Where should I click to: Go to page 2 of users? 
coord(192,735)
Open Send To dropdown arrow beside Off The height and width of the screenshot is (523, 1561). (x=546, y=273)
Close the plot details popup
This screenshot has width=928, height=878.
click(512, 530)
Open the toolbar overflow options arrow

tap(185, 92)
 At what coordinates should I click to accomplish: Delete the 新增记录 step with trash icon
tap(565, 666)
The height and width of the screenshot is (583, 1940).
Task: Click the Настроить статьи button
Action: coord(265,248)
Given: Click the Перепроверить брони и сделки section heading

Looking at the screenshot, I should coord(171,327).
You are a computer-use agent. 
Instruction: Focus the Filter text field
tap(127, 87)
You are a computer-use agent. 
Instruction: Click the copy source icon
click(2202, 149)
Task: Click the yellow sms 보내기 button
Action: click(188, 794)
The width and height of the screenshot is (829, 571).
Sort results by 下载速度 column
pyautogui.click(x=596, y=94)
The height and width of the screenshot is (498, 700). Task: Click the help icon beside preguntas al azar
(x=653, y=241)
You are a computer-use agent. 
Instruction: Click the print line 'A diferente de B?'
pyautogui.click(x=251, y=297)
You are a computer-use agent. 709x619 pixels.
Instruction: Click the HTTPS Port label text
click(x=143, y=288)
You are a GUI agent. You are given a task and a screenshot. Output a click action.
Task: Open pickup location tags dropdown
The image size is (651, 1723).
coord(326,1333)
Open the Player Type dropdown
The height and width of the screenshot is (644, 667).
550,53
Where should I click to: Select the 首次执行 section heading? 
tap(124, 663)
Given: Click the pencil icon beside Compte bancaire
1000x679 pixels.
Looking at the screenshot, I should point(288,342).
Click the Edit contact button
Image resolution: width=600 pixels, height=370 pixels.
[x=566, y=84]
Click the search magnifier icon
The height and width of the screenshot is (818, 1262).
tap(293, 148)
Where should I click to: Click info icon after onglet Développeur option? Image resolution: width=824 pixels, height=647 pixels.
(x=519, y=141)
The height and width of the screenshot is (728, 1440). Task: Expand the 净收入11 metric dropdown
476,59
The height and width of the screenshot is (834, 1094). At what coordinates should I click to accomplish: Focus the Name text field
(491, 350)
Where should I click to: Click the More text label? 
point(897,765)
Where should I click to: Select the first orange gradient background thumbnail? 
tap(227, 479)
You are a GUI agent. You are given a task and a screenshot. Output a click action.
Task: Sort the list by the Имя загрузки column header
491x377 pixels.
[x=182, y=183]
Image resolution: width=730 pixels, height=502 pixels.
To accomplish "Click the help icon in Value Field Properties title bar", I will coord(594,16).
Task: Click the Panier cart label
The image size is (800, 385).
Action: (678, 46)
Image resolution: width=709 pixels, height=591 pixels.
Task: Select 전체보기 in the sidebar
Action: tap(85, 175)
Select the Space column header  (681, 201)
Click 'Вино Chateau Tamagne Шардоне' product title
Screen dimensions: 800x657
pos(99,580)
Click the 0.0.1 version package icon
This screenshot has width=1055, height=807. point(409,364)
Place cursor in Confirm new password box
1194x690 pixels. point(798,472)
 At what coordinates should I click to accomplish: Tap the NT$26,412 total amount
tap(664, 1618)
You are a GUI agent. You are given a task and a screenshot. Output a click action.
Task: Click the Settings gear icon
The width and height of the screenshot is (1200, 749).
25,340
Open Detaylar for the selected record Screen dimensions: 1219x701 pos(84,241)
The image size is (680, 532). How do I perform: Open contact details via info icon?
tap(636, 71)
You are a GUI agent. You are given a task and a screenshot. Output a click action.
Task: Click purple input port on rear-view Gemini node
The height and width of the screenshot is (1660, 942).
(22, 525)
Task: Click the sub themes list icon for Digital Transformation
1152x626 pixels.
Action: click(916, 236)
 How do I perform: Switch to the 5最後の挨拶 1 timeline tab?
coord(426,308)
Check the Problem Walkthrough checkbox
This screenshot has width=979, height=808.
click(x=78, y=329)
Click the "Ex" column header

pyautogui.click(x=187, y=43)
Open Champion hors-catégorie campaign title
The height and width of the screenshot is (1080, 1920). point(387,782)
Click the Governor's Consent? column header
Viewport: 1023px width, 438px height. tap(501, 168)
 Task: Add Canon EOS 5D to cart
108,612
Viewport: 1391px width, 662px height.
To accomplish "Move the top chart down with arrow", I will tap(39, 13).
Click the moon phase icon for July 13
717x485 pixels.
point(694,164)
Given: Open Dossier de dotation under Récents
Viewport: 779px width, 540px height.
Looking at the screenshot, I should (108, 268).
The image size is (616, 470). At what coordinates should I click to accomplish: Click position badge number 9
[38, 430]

**ASSIGNMENT**
Retype exactly, please, only the lines of the entries that run from the one containing "Viewport: 1391px width, 662px height." to the last.

**WRITTEN SOLUTION**
Viewport: 1391px width, 662px height.
To accomplish "Move the top chart down with arrow", I will tap(39, 13).
Click the moon phase icon for July 13
717x485 pixels.
point(694,164)
Given: Open Dossier de dotation under Récents
Viewport: 779px width, 540px height.
Looking at the screenshot, I should (108, 268).
The image size is (616, 470). At what coordinates should I click to accomplish: Click position badge number 9
[38, 430]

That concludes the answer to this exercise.